====== Source information ======

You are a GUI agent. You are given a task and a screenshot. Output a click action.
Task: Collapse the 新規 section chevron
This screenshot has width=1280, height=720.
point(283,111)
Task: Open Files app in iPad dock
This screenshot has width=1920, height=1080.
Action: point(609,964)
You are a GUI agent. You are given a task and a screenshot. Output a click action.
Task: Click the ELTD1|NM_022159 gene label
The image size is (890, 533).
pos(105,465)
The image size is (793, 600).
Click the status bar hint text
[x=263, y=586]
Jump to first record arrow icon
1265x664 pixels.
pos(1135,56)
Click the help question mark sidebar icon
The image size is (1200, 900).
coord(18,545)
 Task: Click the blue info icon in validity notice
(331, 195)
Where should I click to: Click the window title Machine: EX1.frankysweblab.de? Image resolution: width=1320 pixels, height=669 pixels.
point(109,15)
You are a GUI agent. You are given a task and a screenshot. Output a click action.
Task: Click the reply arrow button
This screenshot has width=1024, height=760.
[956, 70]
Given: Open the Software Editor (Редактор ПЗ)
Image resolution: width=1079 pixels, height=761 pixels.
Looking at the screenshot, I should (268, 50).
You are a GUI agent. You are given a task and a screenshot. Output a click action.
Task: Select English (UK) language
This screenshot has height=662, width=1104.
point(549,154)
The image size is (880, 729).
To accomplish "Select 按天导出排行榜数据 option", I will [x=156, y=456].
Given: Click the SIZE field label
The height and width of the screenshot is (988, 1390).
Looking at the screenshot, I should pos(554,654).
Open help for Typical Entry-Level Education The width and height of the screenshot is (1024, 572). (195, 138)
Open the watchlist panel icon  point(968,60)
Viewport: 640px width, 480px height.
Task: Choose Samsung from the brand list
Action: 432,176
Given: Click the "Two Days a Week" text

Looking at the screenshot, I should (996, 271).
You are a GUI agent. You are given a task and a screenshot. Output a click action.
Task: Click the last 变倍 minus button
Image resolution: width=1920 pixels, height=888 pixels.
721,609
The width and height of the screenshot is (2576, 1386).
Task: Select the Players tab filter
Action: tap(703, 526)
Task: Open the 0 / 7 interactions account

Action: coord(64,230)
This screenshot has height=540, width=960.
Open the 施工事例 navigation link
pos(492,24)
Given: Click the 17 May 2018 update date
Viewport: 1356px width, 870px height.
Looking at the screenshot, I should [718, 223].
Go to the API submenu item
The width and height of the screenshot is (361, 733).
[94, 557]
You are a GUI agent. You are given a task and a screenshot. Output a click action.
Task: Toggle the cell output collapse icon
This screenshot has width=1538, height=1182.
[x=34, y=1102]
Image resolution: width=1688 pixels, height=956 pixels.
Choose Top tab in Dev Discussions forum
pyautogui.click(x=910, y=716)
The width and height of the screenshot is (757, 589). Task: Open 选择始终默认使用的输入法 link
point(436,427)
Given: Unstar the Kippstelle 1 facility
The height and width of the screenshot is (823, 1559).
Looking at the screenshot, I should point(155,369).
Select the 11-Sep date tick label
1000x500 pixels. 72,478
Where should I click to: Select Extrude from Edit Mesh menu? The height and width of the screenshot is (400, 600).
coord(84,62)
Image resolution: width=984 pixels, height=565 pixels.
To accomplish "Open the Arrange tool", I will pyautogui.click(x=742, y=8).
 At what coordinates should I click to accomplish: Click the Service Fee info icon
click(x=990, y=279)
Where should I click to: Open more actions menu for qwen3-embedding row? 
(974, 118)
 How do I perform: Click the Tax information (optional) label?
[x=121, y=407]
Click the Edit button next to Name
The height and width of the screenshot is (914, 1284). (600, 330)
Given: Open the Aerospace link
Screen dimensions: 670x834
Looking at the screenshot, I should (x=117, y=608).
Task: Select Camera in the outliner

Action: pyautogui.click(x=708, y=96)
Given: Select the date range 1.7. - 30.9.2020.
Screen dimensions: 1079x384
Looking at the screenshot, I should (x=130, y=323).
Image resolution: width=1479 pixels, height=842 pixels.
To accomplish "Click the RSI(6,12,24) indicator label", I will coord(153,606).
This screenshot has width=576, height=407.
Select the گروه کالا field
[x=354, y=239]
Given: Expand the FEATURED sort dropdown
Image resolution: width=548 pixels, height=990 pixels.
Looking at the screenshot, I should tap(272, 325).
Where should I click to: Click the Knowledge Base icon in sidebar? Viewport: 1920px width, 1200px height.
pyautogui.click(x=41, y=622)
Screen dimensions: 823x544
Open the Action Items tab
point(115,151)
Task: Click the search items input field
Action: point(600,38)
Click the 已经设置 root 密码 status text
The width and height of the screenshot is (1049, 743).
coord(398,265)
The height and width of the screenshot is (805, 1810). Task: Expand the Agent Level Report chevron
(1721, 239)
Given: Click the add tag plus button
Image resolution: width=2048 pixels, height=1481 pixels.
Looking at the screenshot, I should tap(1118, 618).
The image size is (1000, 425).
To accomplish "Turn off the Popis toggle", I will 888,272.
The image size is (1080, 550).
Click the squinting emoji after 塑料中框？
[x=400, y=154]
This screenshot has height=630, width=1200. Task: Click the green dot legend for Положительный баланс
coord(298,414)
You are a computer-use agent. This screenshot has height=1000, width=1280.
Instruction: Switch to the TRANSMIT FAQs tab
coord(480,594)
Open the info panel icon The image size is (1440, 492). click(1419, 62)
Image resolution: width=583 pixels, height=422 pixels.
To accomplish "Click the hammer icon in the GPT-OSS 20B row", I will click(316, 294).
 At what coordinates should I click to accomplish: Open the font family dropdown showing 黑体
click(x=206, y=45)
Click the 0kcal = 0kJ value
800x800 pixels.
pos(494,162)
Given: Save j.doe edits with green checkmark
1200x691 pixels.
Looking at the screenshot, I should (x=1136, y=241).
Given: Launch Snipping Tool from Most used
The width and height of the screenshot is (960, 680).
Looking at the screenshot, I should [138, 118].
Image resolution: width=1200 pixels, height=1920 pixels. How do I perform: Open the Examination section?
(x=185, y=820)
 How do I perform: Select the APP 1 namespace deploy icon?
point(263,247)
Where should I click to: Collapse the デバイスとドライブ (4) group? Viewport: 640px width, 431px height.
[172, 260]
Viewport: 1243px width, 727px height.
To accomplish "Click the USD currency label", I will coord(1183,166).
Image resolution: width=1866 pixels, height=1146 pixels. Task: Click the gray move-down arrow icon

======

» **What the exercise asks**: Word for word, output the records that appear above.

» **Task response**:
You are a GUI agent. You are given a task and a screenshot. Output a click action.
Task: Collapse the 新規 section chevron
This screenshot has width=1280, height=720.
point(283,111)
Task: Open Files app in iPad dock
This screenshot has width=1920, height=1080.
Action: point(609,964)
You are a GUI agent. You are given a task and a screenshot. Output a click action.
Task: Click the ELTD1|NM_022159 gene label
The image size is (890, 533).
pos(105,465)
The image size is (793, 600).
Click the status bar hint text
[x=263, y=586]
Jump to first record arrow icon
1265x664 pixels.
pos(1135,56)
Click the help question mark sidebar icon
The image size is (1200, 900).
coord(18,545)
 Task: Click the blue info icon in validity notice
(331, 195)
Where should I click to: Click the window title Machine: EX1.frankysweblab.de? Image resolution: width=1320 pixels, height=669 pixels.
point(109,15)
You are a GUI agent. You are given a task and a screenshot. Output a click action.
Task: Click the reply arrow button
This screenshot has width=1024, height=760.
[956, 70]
Given: Open the Software Editor (Редактор ПЗ)
Image resolution: width=1079 pixels, height=761 pixels.
Looking at the screenshot, I should (268, 50).
You are a GUI agent. You are given a task and a screenshot. Output a click action.
Task: Select English (UK) language
This screenshot has height=662, width=1104.
point(549,154)
The image size is (880, 729).
To accomplish "Select 按天导出排行榜数据 option", I will [x=156, y=456].
Given: Click the SIZE field label
The height and width of the screenshot is (988, 1390).
Looking at the screenshot, I should pos(554,654).
Open help for Typical Entry-Level Education The width and height of the screenshot is (1024, 572). (195, 138)
Open the watchlist panel icon  point(968,60)
Viewport: 640px width, 480px height.
Task: Choose Samsung from the brand list
Action: 432,176
Given: Click the "Two Days a Week" text

Looking at the screenshot, I should (996, 271).
You are a GUI agent. You are given a task and a screenshot. Output a click action.
Task: Click the last 变倍 minus button
Image resolution: width=1920 pixels, height=888 pixels.
721,609
The width and height of the screenshot is (2576, 1386).
Task: Select the Players tab filter
Action: tap(703, 526)
Task: Open the 0 / 7 interactions account

Action: coord(64,230)
This screenshot has height=540, width=960.
Open the 施工事例 navigation link
pos(492,24)
Given: Click the 17 May 2018 update date
Viewport: 1356px width, 870px height.
Looking at the screenshot, I should [718, 223].
Go to the API submenu item
The width and height of the screenshot is (361, 733).
[94, 557]
You are a GUI agent. You are given a task and a screenshot. Output a click action.
Task: Toggle the cell output collapse icon
This screenshot has width=1538, height=1182.
[x=34, y=1102]
Image resolution: width=1688 pixels, height=956 pixels.
Choose Top tab in Dev Discussions forum
pyautogui.click(x=910, y=716)
The width and height of the screenshot is (757, 589). Task: Open 选择始终默认使用的输入法 link
point(436,427)
Given: Unstar the Kippstelle 1 facility
The height and width of the screenshot is (823, 1559).
Looking at the screenshot, I should point(155,369).
Select the 11-Sep date tick label
1000x500 pixels. 72,478
Where should I click to: Select Extrude from Edit Mesh menu? The height and width of the screenshot is (400, 600).
coord(84,62)
Image resolution: width=984 pixels, height=565 pixels.
To accomplish "Open the Arrange tool", I will pyautogui.click(x=742, y=8).
 At what coordinates should I click to accomplish: Click the Service Fee info icon
click(x=990, y=279)
Where should I click to: Open more actions menu for qwen3-embedding row? 
(974, 118)
 How do I perform: Click the Tax information (optional) label?
[x=121, y=407]
Click the Edit button next to Name
The height and width of the screenshot is (914, 1284). (600, 330)
Given: Open the Aerospace link
Screen dimensions: 670x834
Looking at the screenshot, I should (x=117, y=608).
Task: Select Camera in the outliner

Action: pyautogui.click(x=708, y=96)
Given: Select the date range 1.7. - 30.9.2020.
Screen dimensions: 1079x384
Looking at the screenshot, I should (x=130, y=323).
Image resolution: width=1479 pixels, height=842 pixels.
To accomplish "Click the RSI(6,12,24) indicator label", I will coord(153,606).
This screenshot has width=576, height=407.
Select the گروه کالا field
[x=354, y=239]
Given: Expand the FEATURED sort dropdown
Image resolution: width=548 pixels, height=990 pixels.
Looking at the screenshot, I should tap(272, 325).
Where should I click to: Click the Knowledge Base icon in sidebar? Viewport: 1920px width, 1200px height.
pyautogui.click(x=41, y=622)
Screen dimensions: 823x544
Open the Action Items tab
point(115,151)
Task: Click the search items input field
Action: point(600,38)
Click the 已经设置 root 密码 status text
The width and height of the screenshot is (1049, 743).
coord(398,265)
The height and width of the screenshot is (805, 1810). Task: Expand the Agent Level Report chevron
(1721, 239)
Given: Click the add tag plus button
Image resolution: width=2048 pixels, height=1481 pixels.
Looking at the screenshot, I should tap(1118, 618).
The image size is (1000, 425).
To accomplish "Turn off the Popis toggle", I will 888,272.
The image size is (1080, 550).
Click the squinting emoji after 塑料中框？
[x=400, y=154]
This screenshot has height=630, width=1200. Task: Click the green dot legend for Положительный баланс
coord(298,414)
You are a computer-use agent. This screenshot has height=1000, width=1280.
Instruction: Switch to the TRANSMIT FAQs tab
coord(480,594)
Open the info panel icon The image size is (1440, 492). click(1419, 62)
Image resolution: width=583 pixels, height=422 pixels.
To accomplish "Click the hammer icon in the GPT-OSS 20B row", I will click(316, 294).
 At what coordinates should I click to accomplish: Open the font family dropdown showing 黑体
click(x=206, y=45)
Click the 0kcal = 0kJ value
800x800 pixels.
pos(494,162)
Given: Save j.doe edits with green checkmark
1200x691 pixels.
Looking at the screenshot, I should (x=1136, y=241).
Given: Launch Snipping Tool from Most used
The width and height of the screenshot is (960, 680).
Looking at the screenshot, I should [138, 118].
Image resolution: width=1200 pixels, height=1920 pixels. How do I perform: Open the Examination section?
(x=185, y=820)
 How do I perform: Select the APP 1 namespace deploy icon?
point(263,247)
Where should I click to: Collapse the デバイスとドライブ (4) group? Viewport: 640px width, 431px height.
[172, 260]
Viewport: 1243px width, 727px height.
To accomplish "Click the USD currency label", I will coord(1183,166).
Image resolution: width=1866 pixels, height=1146 pixels. Task: Click the gray move-down arrow icon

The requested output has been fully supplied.